Playboi Carti – Playboi Carti, 2017
Playboi Carti released his self-titled mixtape in 2017. After that singles came in dribs and drabs, following much anticipation from fans who followed his trajectory from SoundCloud rapper (purely releasing tracks on the internet) to guesting with some of rap’s biggest artists.
His tracks are minimal, and not more so when it comes to lyrics. Labelled a “mumble rapper” (so-called for obvious reasons of unintelligibility), he’s not so focussed on rhyme and flow as, say, Kendrick Lamar (who released his Pulitzer Prize-winning DAMN. on the same day back). When he does rap it sounds almost too laidback, like he really is freestyling over the track with little thought for what comes out. Instead, making use of much repetition, together with extraneous off-beat sounds, lyrics act as rhythmic punctuation to propel his songs along. So, when A$AP Rocky turns up to rap in “New Choppa”, he threatens to steal the show.
But less is more. He isn’t in a hurry to needlessly fill space, and lets the instrumentals breathe. Take “Yah Mean”, with its ambient backing made up of just two chords that don’t try any harder than absolutely necessary. Or “Location”, which opens the album, but sounds more like a winding-down number. It has this spacey, ethereal loop that goes round and round, sliding audaciously between keys without a word of warning.

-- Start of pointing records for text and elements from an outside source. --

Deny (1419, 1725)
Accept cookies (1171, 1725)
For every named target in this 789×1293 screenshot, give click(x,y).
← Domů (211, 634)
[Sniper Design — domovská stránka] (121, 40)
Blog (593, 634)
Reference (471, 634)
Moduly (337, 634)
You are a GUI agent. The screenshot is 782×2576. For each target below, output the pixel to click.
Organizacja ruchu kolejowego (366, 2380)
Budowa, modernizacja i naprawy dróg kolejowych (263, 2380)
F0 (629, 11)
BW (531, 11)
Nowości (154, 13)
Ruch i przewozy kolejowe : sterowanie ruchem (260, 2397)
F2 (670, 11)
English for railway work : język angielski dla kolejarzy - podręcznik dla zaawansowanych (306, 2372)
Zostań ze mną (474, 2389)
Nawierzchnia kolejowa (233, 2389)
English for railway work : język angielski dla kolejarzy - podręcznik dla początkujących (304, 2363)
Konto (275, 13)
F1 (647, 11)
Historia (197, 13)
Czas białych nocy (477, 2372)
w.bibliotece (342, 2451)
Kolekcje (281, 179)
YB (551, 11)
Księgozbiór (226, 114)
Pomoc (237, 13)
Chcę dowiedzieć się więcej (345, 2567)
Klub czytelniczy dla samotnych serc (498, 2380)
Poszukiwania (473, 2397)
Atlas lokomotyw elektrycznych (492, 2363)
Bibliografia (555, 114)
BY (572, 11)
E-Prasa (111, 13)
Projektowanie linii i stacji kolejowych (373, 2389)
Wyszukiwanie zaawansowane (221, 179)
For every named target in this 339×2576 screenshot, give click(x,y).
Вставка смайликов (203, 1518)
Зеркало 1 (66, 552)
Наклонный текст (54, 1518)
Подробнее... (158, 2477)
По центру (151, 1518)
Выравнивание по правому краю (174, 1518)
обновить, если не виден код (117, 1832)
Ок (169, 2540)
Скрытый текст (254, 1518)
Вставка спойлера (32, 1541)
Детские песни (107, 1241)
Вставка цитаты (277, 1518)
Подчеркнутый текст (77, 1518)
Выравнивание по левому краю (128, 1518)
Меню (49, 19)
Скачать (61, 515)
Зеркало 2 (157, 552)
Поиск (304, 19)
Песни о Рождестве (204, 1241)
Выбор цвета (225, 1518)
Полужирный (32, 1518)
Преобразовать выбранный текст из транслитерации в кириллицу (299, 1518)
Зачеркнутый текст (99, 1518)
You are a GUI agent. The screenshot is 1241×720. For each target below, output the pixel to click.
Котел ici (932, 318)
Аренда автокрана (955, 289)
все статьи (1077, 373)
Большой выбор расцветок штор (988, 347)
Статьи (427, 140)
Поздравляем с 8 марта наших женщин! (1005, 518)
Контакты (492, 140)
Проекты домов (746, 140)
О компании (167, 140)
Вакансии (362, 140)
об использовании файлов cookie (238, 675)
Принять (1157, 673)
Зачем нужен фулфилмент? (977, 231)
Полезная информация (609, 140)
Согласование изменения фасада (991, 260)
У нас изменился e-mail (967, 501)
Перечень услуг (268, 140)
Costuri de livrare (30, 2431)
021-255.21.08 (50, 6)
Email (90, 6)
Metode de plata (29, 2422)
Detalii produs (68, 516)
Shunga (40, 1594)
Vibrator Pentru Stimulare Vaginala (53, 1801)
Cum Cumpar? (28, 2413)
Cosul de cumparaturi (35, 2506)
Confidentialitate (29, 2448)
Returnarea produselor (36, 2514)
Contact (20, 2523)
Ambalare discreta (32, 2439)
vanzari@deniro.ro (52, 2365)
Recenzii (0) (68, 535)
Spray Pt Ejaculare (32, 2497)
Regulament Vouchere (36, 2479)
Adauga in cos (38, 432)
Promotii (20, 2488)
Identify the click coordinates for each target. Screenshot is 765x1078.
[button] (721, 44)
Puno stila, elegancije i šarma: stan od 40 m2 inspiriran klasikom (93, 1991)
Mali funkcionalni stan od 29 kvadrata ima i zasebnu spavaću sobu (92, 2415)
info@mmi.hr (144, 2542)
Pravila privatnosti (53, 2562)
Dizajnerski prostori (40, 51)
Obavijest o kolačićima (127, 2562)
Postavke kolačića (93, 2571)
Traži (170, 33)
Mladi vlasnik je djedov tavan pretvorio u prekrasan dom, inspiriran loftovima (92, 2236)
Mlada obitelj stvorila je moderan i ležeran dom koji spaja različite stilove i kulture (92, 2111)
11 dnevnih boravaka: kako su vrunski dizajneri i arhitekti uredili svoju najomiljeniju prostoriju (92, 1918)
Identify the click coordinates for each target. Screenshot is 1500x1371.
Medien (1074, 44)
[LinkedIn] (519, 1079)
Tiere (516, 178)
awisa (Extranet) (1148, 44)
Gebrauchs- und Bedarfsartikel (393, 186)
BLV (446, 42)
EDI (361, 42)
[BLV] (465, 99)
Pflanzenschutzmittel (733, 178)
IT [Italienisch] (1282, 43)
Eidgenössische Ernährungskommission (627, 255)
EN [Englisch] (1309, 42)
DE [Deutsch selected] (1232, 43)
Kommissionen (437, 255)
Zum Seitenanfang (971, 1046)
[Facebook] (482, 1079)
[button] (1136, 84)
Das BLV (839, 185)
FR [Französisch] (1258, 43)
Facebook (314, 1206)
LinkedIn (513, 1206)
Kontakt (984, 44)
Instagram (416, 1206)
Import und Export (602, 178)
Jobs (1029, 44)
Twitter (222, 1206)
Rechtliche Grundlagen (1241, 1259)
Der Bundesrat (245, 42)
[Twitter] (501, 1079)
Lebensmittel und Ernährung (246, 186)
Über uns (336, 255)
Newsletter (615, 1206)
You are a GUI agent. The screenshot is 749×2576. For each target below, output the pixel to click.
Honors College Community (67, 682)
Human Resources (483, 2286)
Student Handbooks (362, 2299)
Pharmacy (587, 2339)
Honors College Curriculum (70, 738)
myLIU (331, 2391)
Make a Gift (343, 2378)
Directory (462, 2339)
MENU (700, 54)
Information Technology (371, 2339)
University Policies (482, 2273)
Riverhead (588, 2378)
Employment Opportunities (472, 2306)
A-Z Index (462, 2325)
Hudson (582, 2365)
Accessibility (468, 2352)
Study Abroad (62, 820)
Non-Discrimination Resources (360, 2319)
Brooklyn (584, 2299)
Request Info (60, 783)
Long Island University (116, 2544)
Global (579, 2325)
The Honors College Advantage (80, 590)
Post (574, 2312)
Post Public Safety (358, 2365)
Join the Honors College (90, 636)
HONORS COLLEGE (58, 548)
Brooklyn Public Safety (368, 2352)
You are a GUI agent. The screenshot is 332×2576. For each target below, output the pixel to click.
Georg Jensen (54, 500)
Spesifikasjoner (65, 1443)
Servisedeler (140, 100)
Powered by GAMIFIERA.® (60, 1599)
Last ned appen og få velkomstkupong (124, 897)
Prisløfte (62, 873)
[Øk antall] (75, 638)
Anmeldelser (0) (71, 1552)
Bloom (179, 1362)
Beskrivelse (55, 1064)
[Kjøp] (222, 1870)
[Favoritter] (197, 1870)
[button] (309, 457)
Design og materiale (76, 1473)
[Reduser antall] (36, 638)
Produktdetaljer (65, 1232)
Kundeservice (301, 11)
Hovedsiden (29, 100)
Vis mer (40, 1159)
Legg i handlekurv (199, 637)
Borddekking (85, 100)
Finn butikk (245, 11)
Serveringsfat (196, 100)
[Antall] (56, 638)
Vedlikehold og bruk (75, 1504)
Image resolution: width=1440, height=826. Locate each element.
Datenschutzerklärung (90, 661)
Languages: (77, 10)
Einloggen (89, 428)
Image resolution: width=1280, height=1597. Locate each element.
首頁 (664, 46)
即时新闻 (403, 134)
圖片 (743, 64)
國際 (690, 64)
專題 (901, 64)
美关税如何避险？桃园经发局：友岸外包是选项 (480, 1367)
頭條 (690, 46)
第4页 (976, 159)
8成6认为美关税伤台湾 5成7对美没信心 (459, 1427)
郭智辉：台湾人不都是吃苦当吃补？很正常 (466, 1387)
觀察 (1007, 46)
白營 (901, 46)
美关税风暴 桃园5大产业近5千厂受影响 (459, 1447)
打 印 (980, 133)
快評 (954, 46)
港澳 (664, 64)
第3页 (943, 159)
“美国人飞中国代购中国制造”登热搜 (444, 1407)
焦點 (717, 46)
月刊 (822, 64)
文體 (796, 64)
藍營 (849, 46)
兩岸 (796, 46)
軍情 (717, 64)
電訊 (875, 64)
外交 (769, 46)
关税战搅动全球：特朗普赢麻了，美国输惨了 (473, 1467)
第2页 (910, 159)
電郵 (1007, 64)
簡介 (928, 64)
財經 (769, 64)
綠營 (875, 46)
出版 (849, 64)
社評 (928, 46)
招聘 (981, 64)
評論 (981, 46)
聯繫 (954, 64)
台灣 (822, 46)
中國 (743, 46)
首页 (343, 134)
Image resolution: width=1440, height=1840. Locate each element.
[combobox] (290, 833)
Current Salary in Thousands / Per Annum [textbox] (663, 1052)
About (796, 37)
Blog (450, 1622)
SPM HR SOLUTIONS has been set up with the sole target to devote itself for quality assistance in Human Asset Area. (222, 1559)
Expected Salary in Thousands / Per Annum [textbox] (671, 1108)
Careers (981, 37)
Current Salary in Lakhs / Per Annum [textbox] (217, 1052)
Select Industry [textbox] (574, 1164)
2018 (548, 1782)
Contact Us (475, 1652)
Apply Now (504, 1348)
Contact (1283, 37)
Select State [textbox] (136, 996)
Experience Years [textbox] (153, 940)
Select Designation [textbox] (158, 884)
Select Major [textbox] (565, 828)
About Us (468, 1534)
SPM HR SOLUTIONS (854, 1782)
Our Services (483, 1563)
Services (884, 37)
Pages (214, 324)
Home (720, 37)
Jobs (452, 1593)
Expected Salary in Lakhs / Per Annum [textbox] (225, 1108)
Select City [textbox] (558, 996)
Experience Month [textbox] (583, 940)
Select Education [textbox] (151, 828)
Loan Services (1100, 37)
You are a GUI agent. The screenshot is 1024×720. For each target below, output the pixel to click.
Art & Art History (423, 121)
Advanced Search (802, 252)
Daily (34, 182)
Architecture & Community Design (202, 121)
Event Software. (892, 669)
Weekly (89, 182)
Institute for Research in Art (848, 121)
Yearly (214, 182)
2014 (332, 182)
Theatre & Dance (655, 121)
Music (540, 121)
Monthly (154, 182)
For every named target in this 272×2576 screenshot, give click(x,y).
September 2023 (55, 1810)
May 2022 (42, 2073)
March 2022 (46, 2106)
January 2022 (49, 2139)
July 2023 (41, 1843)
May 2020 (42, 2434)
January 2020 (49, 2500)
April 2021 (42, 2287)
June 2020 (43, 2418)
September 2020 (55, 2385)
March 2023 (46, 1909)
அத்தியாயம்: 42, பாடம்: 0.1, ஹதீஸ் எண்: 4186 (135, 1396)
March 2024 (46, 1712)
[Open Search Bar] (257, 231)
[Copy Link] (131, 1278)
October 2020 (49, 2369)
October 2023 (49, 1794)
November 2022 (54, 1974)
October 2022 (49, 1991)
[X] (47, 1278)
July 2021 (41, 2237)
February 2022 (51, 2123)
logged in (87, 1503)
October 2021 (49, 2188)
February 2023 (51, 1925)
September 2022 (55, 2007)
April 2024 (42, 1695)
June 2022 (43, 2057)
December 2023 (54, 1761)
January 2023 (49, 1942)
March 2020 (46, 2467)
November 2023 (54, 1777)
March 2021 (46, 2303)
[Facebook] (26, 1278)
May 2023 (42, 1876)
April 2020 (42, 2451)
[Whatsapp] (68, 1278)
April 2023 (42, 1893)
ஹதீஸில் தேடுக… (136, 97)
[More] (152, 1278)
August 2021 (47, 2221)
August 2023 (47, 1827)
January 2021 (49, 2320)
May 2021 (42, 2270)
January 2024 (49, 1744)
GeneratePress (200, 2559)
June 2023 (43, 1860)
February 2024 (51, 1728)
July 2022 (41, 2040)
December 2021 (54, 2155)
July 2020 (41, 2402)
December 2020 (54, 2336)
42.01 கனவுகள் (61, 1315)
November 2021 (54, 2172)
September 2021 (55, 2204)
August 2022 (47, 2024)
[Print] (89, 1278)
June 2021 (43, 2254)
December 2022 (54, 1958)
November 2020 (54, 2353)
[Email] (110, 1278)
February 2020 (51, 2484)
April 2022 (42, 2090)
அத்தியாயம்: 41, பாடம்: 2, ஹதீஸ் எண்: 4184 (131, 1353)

It’s a minimal approach, but Carti manages to create pretty lush soundscapes, which is what matters. It’s the vibe that rules. Even in more energetic numbers, it’s mere spots of lyric and beat that make up the overall texture, as in “Magnolia”. It’s the highlight of the album, and probably most complex compositionally, but sounds like it was thrown off in a one go.
Running throughout the album are these fragments of sound and splinters of beat that alone would barely constitute a backing track. But with Carti’s nonchalant interjections, it somehow comes together in this woozy, care-free mixtape.